On December 12, the staff of the US Securities and Exchange Commission (SEC) issued the latest in a series of letters to the Securities Industry and Financial Markets Association (SIFMA). The letters conditionally extend no-action relief that allows broker-dealers to rely fully on SEC-registered investment advisers (RIAs) to perform some or all of the broker-dealers’ Customer Identification Program (CIP) obligations under federal anti-money laundering (AML) requirements. The SEC extended the no-action relief for the earlier of (i) two years (December 18, 2018) or (ii) such time that RIAs become subject to an AML program rule.
Although the extension of relief applying to broker-dealers’ CIP obligations is not new, in this newest iteration of the letter, the staff also extended no-action relief to permit broker-dealers to rely on RIAs to perform the portion of the customer due diligence rule regarding the recently adopted beneficial ownership requirements for legal entity customers (31 C.F.R. § 1010.230) (Beneficial Ownership Requirements). In submitting the request this year, SIFMA asked the SEC staff to apply the principles underlying the CIP no-action position to the Beneficial Ownership Requirements.
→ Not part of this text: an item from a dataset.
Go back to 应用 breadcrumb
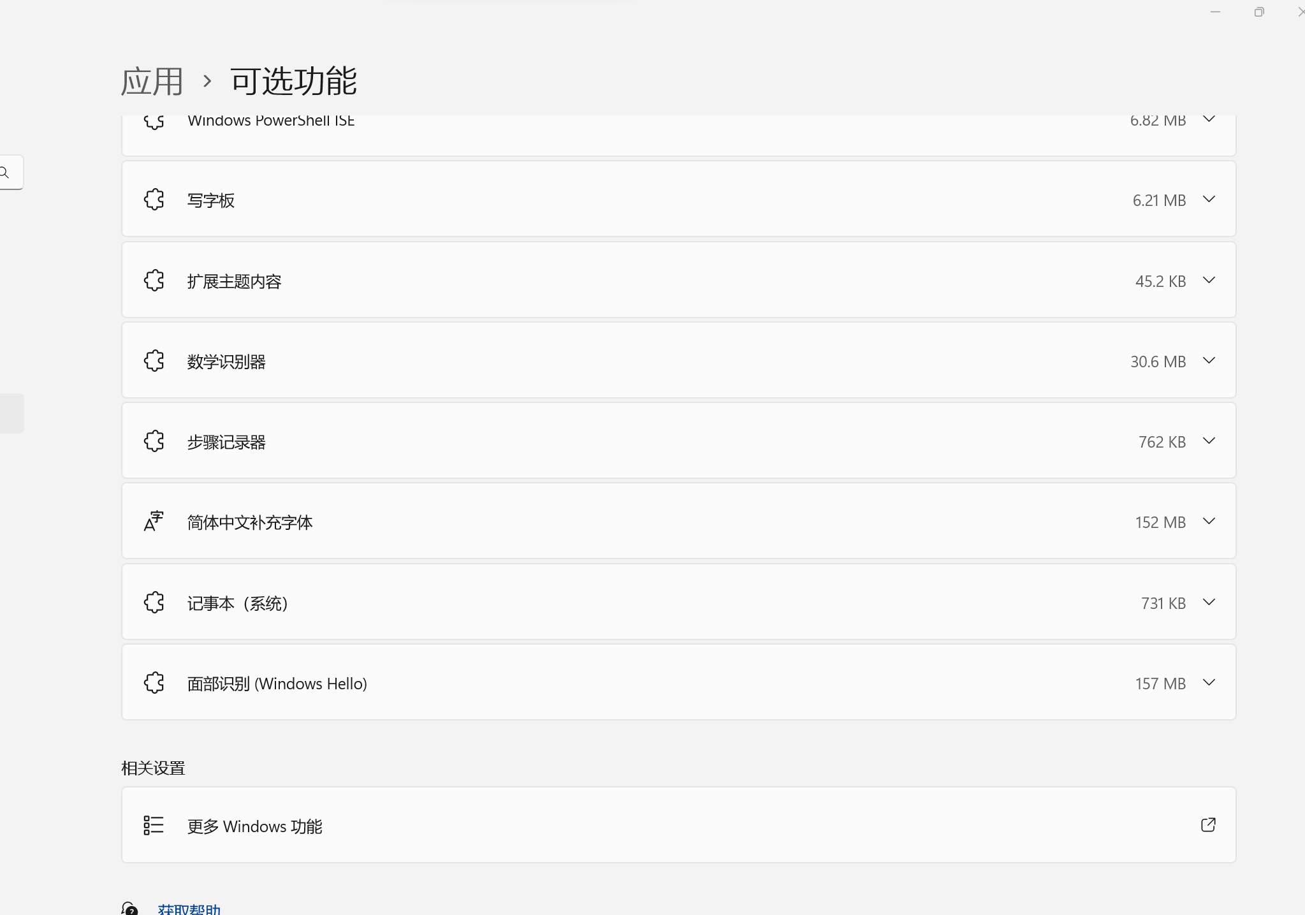 click(x=152, y=82)
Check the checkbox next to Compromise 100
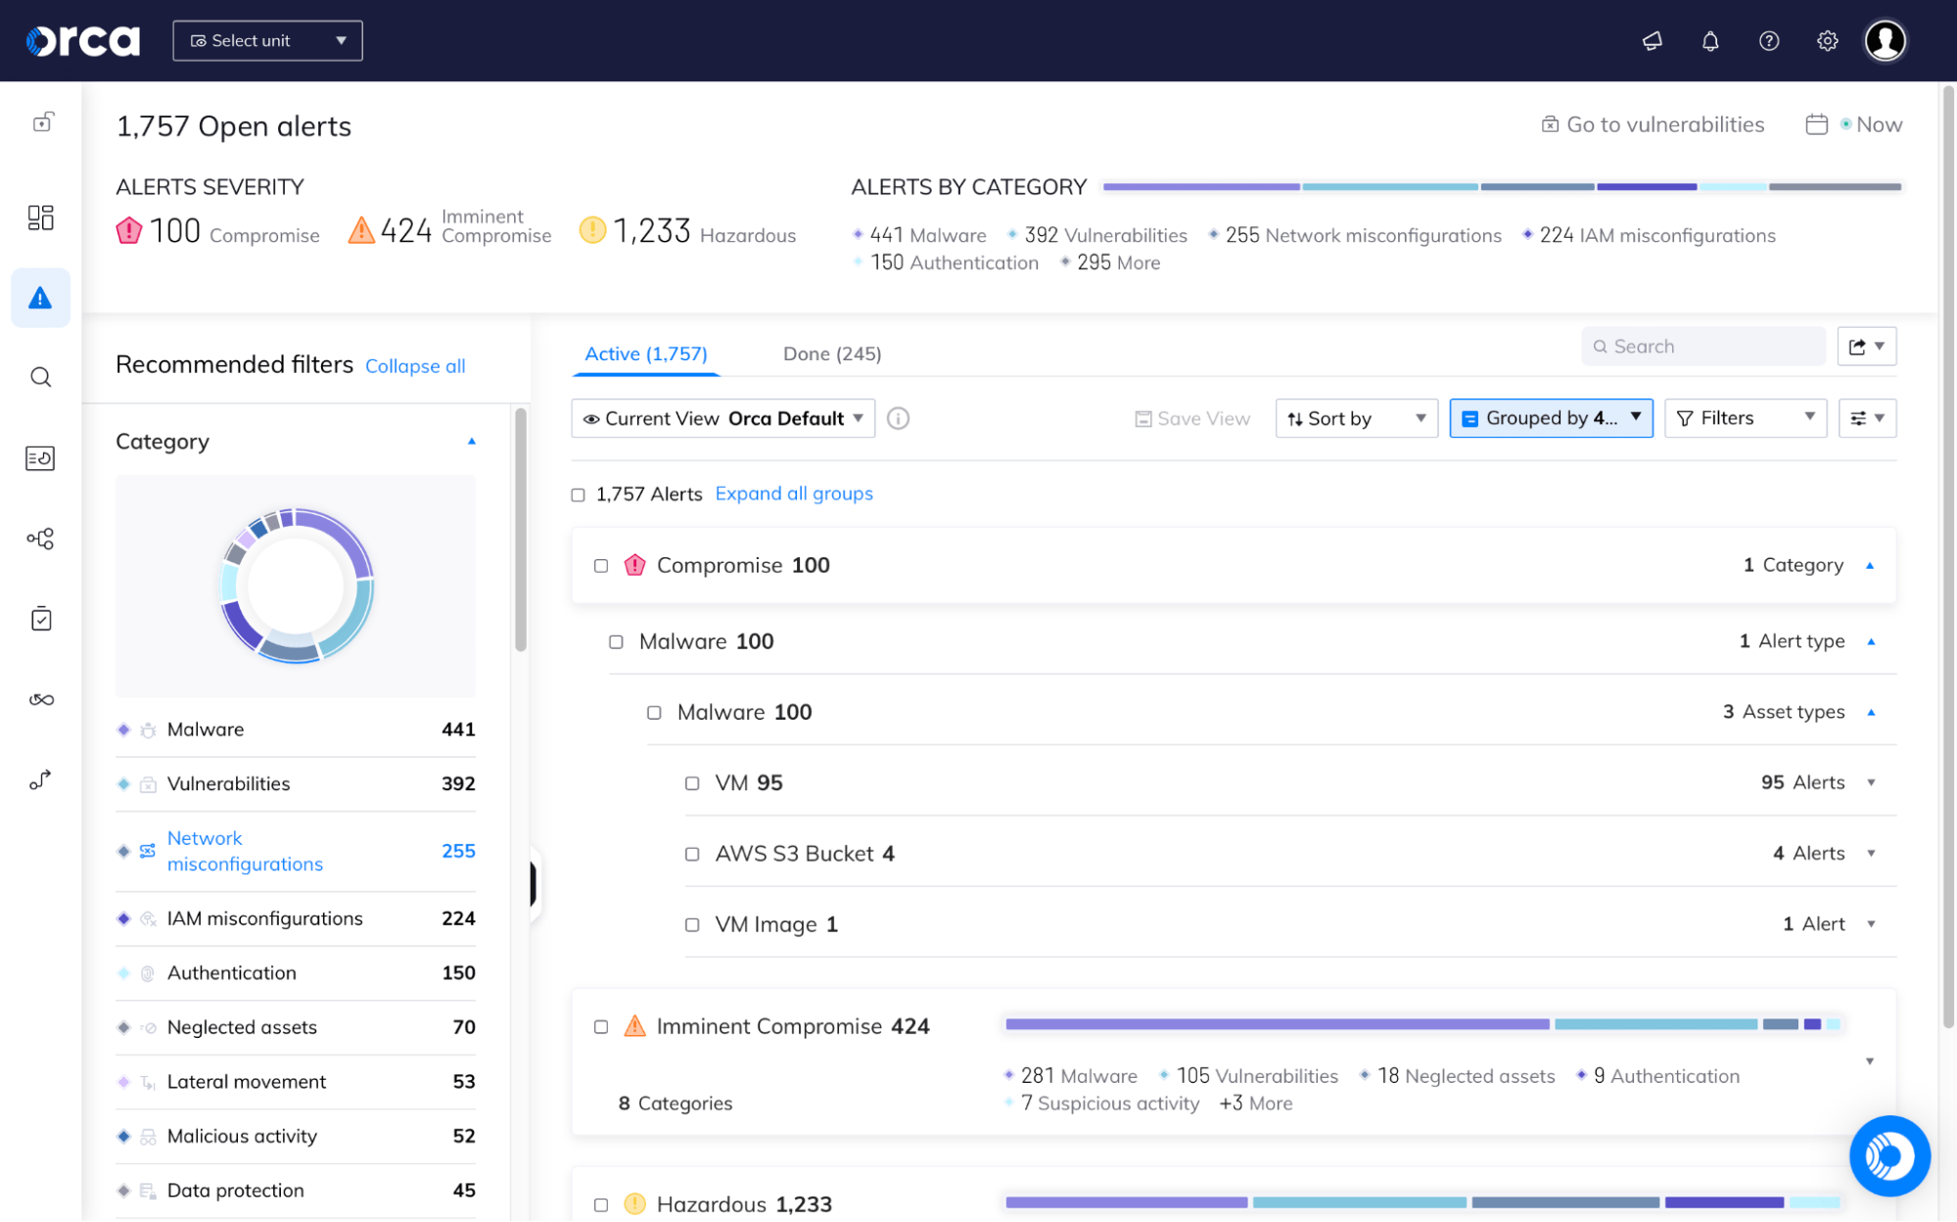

Although the AML programs rules were proposed for RIAs last year, in issuing the latest no-action letter and expanding the relief to include the Beneficial Ownership Requirements (for which compliance is not required until May 2018), the SEC staff appears to be hedging its bets in the event that the Financial Crimes Enforcement Network (FinCEN) once again delays implementing AML requirements for RIAs. Indeed, now that the Financial Action Task Force (the intergovernmental body that sets AML standards) has completed its mutual evaluation of the United States (again finding deficiencies in AML requirements as applied to RIAs as well as lack of timely access to adequate, accurate, and current beneficial ownership information, among other things), FinCEN may decide to take an approach that is more, in a word, deliberative.
Of course, only time will tell if—two years from now—we are again writing about the SEC’s latest letter to SIFMA.